Years later, this girl, her husband (she was now married), and her two children began attending my church in California. They began coming weekly, getting involved. In a short time, we were able to pick back up where we had left off. This friend told me, "When we used to hang out in 2004, that was the best year of my whole life." Wow, God had used a year when I was struggling myself, and even made mistakes in my discipleship, to plant seeds in this friend that would later bring her whole family to our church and into service there. So much fruit came out of the hardest times of my life. The times when I could barely carry on.

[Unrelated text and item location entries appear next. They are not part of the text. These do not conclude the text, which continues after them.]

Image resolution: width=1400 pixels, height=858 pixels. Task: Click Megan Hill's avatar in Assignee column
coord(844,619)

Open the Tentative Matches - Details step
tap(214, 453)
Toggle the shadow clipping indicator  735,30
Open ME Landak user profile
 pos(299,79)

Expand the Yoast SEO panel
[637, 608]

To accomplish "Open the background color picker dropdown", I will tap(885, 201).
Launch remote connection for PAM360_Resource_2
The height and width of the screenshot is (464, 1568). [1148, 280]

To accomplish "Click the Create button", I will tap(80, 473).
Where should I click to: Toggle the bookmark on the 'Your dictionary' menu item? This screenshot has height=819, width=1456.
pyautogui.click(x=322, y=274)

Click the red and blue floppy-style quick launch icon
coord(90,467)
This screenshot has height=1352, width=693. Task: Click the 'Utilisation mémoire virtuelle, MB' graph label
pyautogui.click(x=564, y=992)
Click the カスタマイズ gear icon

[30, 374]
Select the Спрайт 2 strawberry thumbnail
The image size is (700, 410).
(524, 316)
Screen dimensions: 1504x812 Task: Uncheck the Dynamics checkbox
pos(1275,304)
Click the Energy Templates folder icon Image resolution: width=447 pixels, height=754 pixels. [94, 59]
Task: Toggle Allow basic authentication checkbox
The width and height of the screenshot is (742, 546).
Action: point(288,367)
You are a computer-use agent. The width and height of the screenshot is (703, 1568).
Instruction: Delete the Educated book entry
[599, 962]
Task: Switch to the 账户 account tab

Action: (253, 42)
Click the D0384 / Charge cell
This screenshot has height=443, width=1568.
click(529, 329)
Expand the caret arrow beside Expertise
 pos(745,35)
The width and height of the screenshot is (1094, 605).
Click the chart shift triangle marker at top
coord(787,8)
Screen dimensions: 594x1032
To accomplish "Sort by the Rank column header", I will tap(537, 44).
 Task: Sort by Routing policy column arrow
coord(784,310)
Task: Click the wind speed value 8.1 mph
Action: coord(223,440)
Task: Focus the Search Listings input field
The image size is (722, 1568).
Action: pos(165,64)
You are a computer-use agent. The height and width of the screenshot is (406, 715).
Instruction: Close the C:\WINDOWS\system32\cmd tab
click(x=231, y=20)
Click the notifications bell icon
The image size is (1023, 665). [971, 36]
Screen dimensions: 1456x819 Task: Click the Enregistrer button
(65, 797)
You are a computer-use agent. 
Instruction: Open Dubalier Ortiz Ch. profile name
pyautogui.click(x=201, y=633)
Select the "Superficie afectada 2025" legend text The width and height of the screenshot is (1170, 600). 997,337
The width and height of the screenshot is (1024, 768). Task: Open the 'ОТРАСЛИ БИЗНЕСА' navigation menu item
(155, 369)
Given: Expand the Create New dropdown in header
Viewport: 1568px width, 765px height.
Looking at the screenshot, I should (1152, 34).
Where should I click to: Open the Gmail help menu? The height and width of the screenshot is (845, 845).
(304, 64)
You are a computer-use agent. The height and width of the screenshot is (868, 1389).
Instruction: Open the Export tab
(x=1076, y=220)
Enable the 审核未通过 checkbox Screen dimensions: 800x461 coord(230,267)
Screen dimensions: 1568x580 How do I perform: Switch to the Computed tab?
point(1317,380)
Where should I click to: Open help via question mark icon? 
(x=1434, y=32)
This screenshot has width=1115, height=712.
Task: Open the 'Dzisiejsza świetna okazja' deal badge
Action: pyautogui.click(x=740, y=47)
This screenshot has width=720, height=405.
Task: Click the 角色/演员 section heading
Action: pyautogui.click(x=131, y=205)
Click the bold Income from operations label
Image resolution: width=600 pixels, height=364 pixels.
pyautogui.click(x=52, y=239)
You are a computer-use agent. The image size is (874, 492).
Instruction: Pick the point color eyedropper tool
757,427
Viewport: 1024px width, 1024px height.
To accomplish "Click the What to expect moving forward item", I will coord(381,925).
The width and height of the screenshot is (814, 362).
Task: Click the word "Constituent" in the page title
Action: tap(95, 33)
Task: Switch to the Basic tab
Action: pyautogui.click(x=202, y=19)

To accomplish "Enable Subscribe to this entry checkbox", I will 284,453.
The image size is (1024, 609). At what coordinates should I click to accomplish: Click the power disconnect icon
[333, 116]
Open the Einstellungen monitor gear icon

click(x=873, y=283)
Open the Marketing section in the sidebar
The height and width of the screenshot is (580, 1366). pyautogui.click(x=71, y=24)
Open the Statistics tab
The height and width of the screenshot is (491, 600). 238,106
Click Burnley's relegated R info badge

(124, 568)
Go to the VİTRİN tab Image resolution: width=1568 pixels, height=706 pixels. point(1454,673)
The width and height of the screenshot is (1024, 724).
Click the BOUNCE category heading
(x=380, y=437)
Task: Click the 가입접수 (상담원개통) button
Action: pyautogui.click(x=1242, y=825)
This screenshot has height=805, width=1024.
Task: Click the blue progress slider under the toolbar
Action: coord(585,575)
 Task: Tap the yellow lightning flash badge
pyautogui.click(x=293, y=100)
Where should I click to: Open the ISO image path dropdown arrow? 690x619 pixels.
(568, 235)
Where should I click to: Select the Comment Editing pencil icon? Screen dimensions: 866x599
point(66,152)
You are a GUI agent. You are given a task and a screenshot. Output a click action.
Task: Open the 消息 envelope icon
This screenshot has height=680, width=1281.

The times when I felt like my heart was breaking inside of me, and it took everything I had inside to keep going. God is the One who did this, not me. I take no credit. I just stand amazed that our God can redeem anything!
First Thessalonians 5:24 says, "Faithful is Him that calleth you, who also will do it." I definitely experienced that. I certainly wasn't at my best in the early 2000's when these experiences happened. But God was faithful, and He did it! He produced great fruit.
One of the passages that kept me going back when things were really dark, especially in 2002, was Second Corinthians 4:8-9, in the Living Bible. "We are pressed on every side by troubles, but not crushed and broken. We are perplexed because we don't know why things happen as they do, but we don't give up and quit. We are hunted down, but God never abandons us. We get knocked down, but we get up and keep going."
Now, in retrospect, I am encouraged when I think about different times of ministry in my life, including these hard times. God was always producing fruit. Second Corinthians 6:3-10 (also in the Living Bible) really speaks about the different conditions of our lives and hearts at different points in ministry. I will close with this challenging passage:
"We try to live in such a way that no one will ever be offended or kept back from finding the Lord by the way we act, so that no one can find fault with us and blame it on the Lord. In fact, in everything we do we try to show that we are true ministers of God. We patiently endure suffering and hardship and trouble of every kind. We have been beaten, put in jail, faced angry mobs, worked to exhaustion, stayed awake through sleepless nights of watching, and gone without food. We have proved ourselves to be what we claim by our wholesome lives and by our understanding of the Gospel and by our patience. We have been kind and truly loving and filled with the Holy Spirit. We have been truthful, with God's power helping us in all we do. All of the godly man's arsenal--weapons of defense, and weapons of attack--have been ours. We stand true to the Lord whether others honor us or despise us, whether they criticize us or commend us. We are honest, but they call us liars. The world ignores us, but we are known to God; we lie close to death, but here we are, still very much alive. We have been injured but kept from death. Our hearts ache, but at the same time we have the joy of the Lord. We are poor, but we give rich spiritual gifts to others. We own nothing, and yet we enjoy everything."